# installation mac Os X Eee Pc



## overdoozedj (5 Octobre 2012)

bonjour, 

j'ai un problème.....

je tente actuellement d'installer mac os x sur un Eee PC Asus 1011Cx et au lancement du DVD....

l'écrans gris avec la pomme s'affiche , et là , le CD s'arrète , et plus rien ! 

que faire ?


----------



## Larme (5 Octobre 2012)

Le hackintosh est possible sur du eeePC ?


----------



## overdoozedj (5 Octobre 2012)

Oui, j'ai tenté toutes les versions dont je dispose et rien n'y fait ! ?

C'est un ASUS 1011cx

---------- Nouveau message ajouté à 19h25 ---------- Le message précédent a été envoyé à 19h23 ----------

Ha j'avais pas compris la question....biensur ! C'est super facile pour la plupart des weeeee pc mais celui ci est extrêmement récent ....

---------- Nouveau message ajouté à 20h01 ---------- Le message précédent a été envoyé à 19h25 ----------

Personne ? Pas une seule personne ne sait comment faire ?

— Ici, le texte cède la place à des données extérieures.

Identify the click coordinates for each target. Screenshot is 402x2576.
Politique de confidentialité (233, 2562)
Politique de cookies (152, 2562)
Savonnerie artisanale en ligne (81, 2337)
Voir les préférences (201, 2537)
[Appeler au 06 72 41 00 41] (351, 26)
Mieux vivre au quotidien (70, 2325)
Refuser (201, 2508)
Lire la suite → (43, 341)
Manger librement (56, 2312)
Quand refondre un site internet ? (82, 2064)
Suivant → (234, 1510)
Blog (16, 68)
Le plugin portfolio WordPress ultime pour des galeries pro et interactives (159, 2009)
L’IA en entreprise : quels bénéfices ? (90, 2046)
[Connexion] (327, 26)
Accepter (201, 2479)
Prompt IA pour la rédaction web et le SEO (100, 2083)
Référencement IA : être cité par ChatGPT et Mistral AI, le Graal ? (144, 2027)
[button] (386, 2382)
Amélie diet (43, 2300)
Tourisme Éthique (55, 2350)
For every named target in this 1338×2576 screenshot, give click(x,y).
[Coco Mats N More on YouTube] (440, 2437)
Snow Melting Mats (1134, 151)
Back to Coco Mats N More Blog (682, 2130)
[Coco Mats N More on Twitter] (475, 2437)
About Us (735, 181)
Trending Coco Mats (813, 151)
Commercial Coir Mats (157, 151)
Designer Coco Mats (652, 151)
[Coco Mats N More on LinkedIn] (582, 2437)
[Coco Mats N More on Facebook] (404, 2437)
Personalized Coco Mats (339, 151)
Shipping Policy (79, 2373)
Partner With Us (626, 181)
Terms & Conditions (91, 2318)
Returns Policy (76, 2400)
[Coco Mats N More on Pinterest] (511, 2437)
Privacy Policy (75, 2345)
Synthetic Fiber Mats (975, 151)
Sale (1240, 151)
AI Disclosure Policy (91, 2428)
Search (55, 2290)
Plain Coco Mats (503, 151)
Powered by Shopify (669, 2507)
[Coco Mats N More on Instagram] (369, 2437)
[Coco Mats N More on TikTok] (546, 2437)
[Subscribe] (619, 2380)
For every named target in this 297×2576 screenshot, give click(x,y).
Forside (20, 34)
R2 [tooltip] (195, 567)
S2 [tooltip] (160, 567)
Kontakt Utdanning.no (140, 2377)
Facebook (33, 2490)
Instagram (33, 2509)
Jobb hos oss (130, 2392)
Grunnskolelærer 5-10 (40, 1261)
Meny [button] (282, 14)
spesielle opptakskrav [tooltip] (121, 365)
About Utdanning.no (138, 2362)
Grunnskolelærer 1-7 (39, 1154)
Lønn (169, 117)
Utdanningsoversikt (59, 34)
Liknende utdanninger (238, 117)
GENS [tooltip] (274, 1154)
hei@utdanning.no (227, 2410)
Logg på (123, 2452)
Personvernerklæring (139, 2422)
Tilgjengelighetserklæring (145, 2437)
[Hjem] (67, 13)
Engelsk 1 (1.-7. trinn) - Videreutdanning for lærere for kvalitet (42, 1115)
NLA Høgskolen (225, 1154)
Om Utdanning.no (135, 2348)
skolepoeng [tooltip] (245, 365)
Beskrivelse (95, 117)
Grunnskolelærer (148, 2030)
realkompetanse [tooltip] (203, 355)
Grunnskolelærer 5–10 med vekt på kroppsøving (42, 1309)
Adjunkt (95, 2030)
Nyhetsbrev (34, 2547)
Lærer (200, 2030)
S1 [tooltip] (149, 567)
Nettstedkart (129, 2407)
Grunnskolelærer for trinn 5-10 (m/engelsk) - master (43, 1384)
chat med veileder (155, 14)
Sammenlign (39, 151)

---------- Nouveau message ajouté à 20h11 ---------- Le message précédent a été envoyé à 20h01 ----------

Besoin d'aide merci ! Je suis avec un pc hors service !


----------



## mistik (6 Octobre 2012)

Je ne sais pas si cela te sera utile ou pas, mais j'ai trouvé ce site avec des drivers : *ICI*


----------



## overdoozedj (10 Octobre 2012)

Merci à toi ! Le PC est vendu ....il ne m'intéressait pas ....


----------